Let us look at some of the different types of spend analysis.

  • Tail: This involves analyzing infrequent, small purchases occurring outside a contract. Such purchases usually constitute roughly 20% of an organization’s overall spending.
  • Category: Such an analysis involves dividing an organization’s spending into categories and prioritizing transactions. By utilizing this method, businesses can spot the aspects that are strategically valuable to their operations. Moreover, it helps businesses allocate resources and take high-level decisions judiciously.
  • Contract: This analysis highlights an organization’s contracts with its vendors. It ensures that agreements have the best structure in terms of profitability.
  • Vendor: Vendor spend analysis allows organizations to evaluate the funds paid to vendors. Moreover, it helps companies find the most important vendors that support their operations.  


Let us look at this spend analysis example to understand the concept better.

Suppose Panther, a t-shirt manufacturing company, placed part orders with over a hundred vendors. Its spend analysis process aggregated the spend data from every source, cleansed the data for errors, and centralized it in a database.

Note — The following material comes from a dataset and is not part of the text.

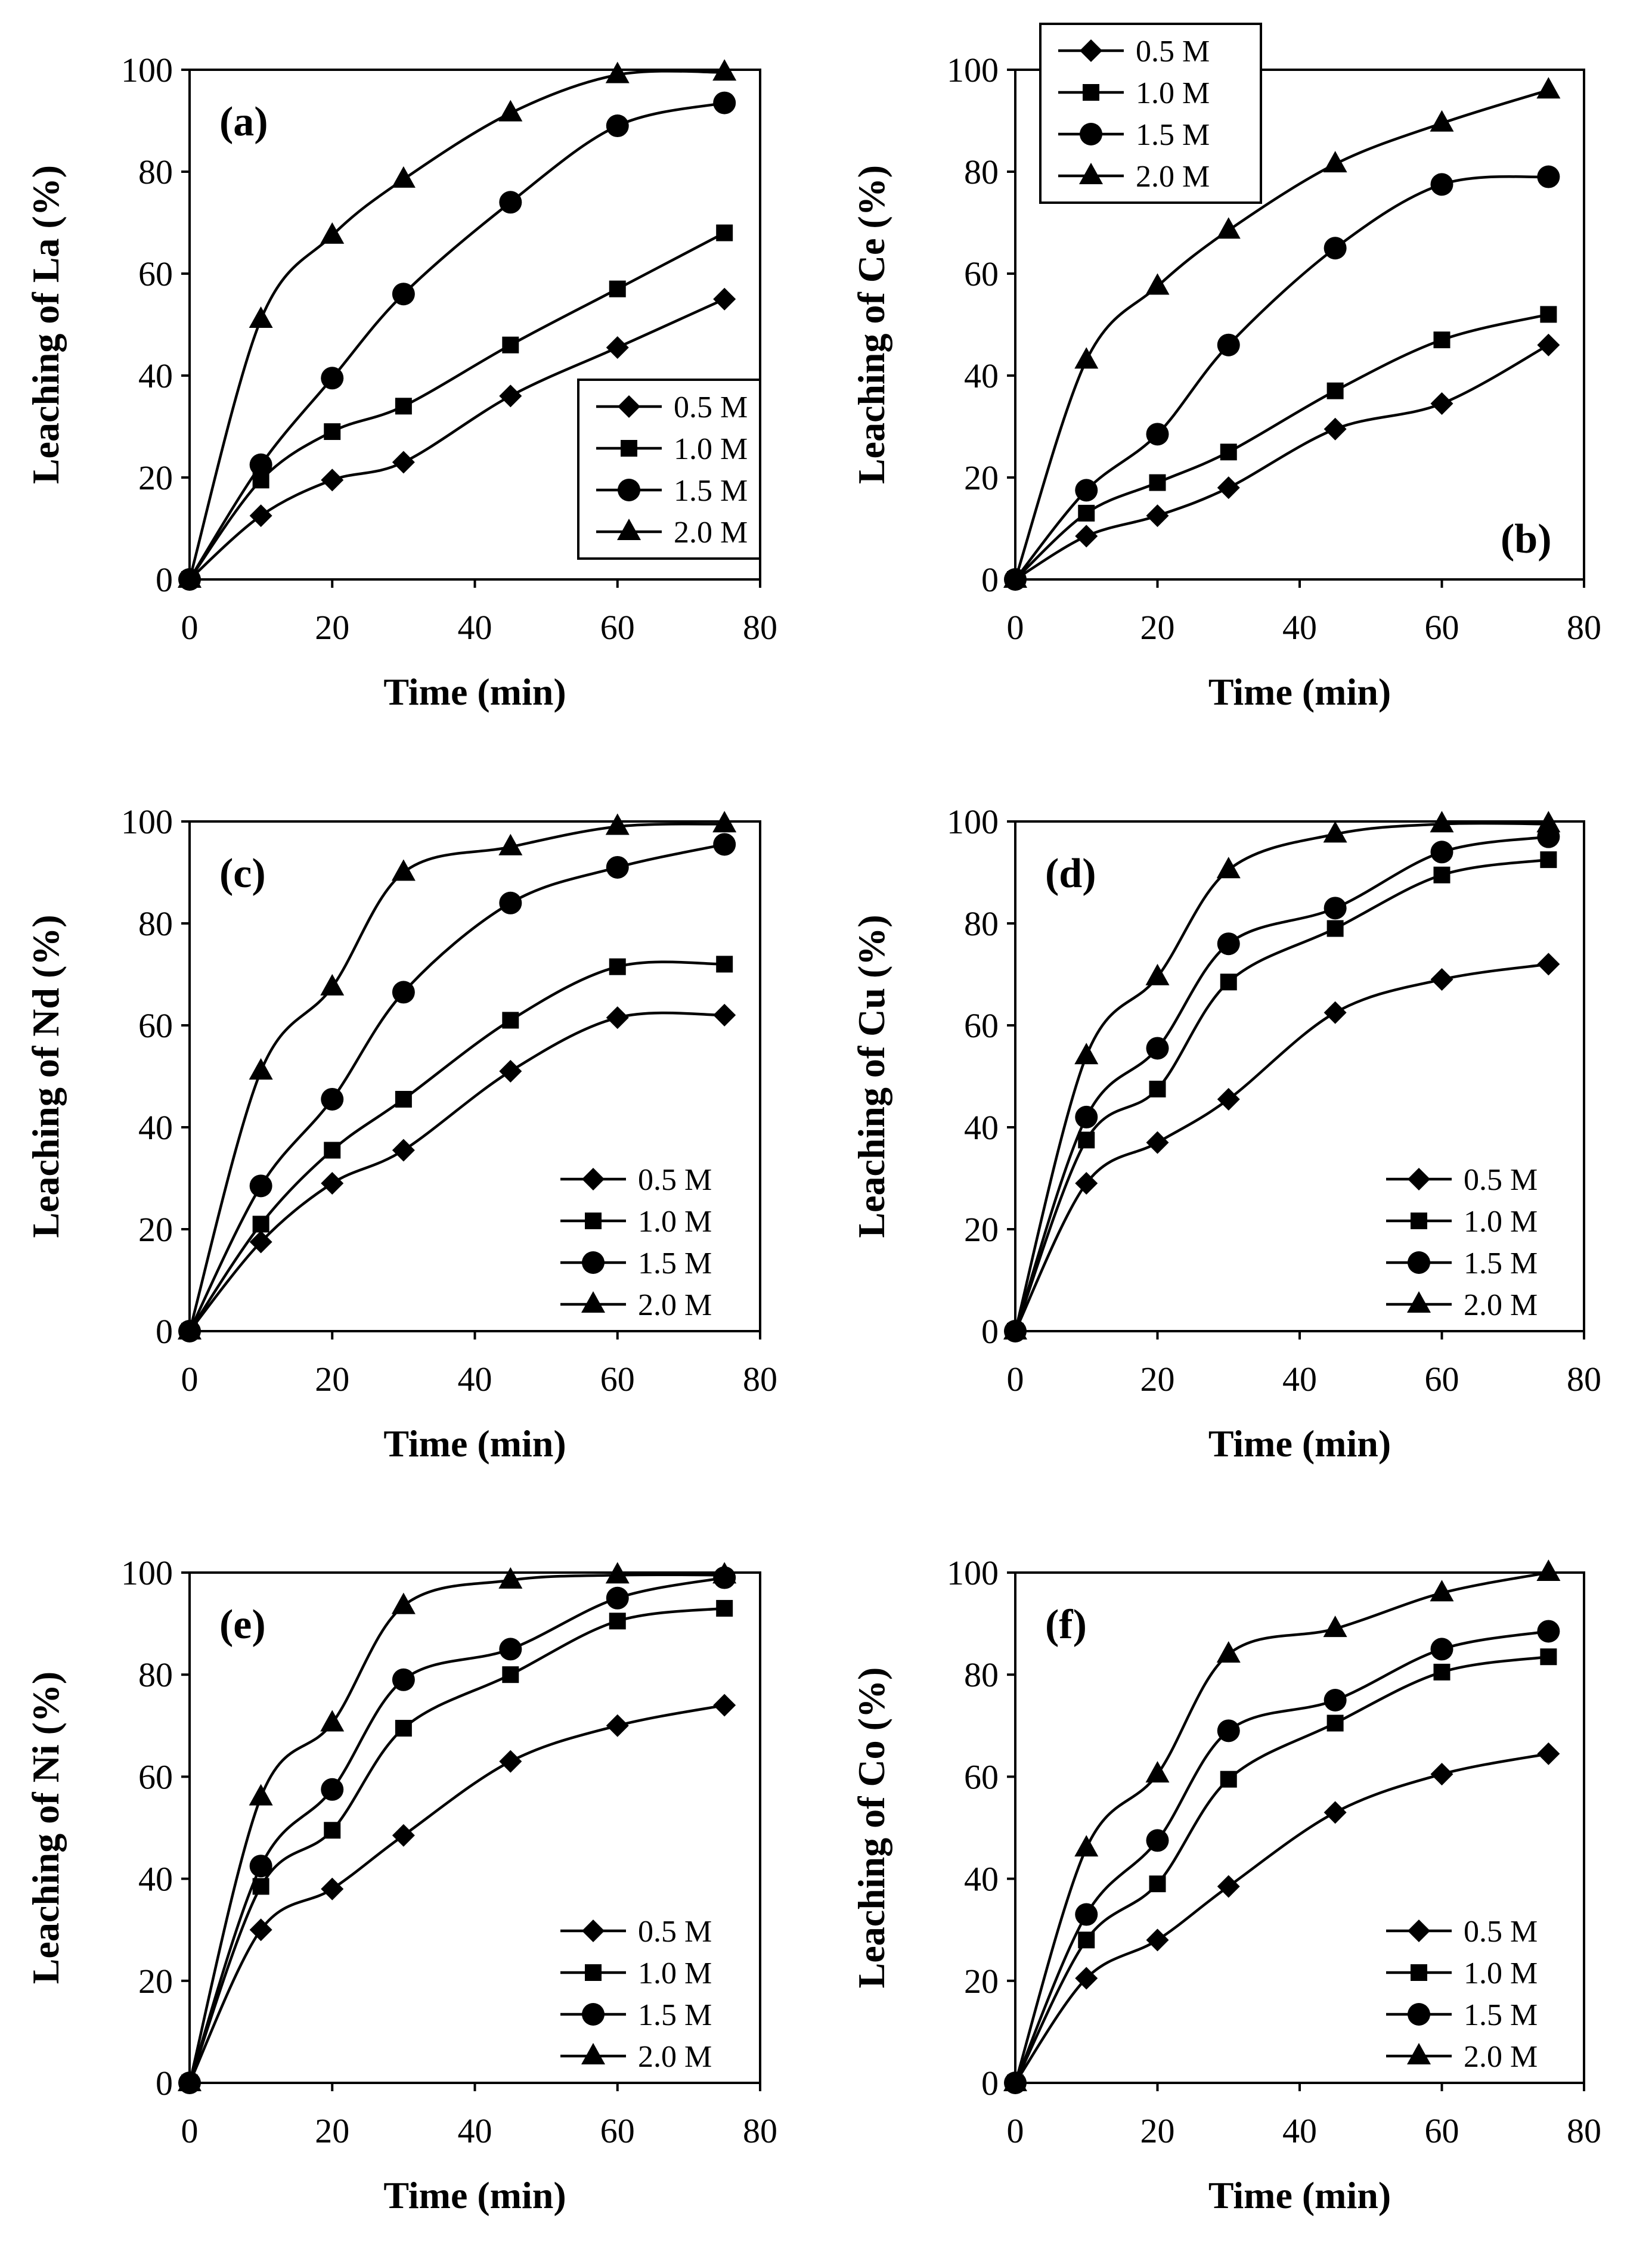 The width and height of the screenshot is (1652, 2248). I want to click on x-tick-label: 20, so click(1158, 1380).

The process grouped all purchases and categorized the suppliers by their holding companies. Then, the company analyzed the data to spot outliers and trends. The analysis involved comparing the purchase order terms, quantities, and prices of stock bought from competing vendors. By conducting the analysis, Panther’s procurement team found that most of the suppliers were subsidiaries of the same parent company. So, they realized there was an opportunity to renegotiate the payment terms with the holding company to get higher discounts based on the overall purchasing volume.

Nevertheless, the negotiations were unsuccessful. As a result, Panther chose other vendors identified during the analysis.  

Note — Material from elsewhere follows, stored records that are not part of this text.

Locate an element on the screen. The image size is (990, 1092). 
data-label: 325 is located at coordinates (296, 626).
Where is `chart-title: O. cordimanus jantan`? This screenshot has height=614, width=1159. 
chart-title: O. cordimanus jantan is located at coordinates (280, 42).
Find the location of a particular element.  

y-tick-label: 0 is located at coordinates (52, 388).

Let us look at the advantages of spend analysis:

  • Supports Benchmarking: This analysis helps businesses get a clear idea of their costs. Additionally, this allows them to compare their performance with their peers to determine what they must improve.
  • Better Forecasting: Spend analysis offers baseline data that allows businesses to project future expenditures more accurately. Moreover, the data helps organizations prepare better plans for the long term.
  • Lowers Cost Of Procurement: It helps spot the areas for process improvement and cost reduction, allowing businesses to minimize the expenses associated with procuring goods.
  • Increases Efficiency: The knowledge acquired from the analysis of spend data enables the procurement groups to become more efficient and productive.
  • Minimizes Maverick Spending: This analysis can highlight the cases where employees purchase from unapproved suppliers. In many cases, maverick spending increases costs as negotiated contract pricing does not form the basis of such purchases.

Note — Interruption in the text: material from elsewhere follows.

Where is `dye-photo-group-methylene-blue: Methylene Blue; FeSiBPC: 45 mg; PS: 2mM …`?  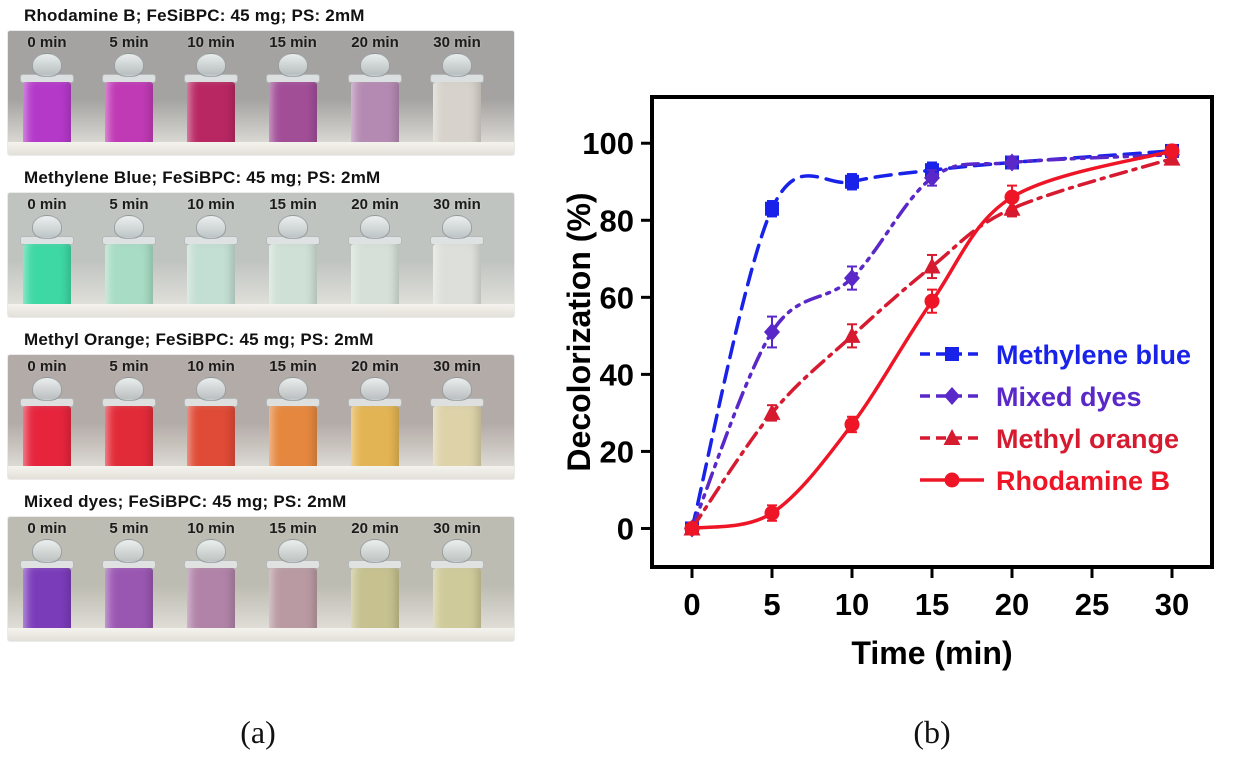 dye-photo-group-methylene-blue: Methylene Blue; FeSiBPC: 45 mg; PS: 2mM … is located at coordinates (270, 242).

Lastly, spend analysis improves supplier relationships, which allows companies to benefit from favorable payment terms and volume discounts.

Frequently Asked Questions (FAQs)

What is Ariba spend analysis?

Ariba Spend Analysis categorizes and enriches an organization’s spend data using market intelligence. It offers advanced analytics to help businesses comprehend their spend by purchaser, part, supplier, and category to deliver strategic value and drive savings.

What is the conclusion of spend analysis?

If companies conduct this type of analysis efficiently, it can improve savings and better spend visibility. In addition, an organization’s procurement team can utilize this tool to engage with its shareholders in a fact or data-based fashion.

What are the challenges of spend analysis?

The process has its limitations. The conventional approach to cleansing the spend data for errors is time-consuming and can lead to inconsistencies. Moreover, manual data may contain inconsistencies, currency variations, and typos, which could mislead procurement teams into making wrong decisions.

Why is spend analysis important?

It offers insight into a company’s expenditures and procurement activities, revealing opportunities to reduce the cost of procuring goods and services.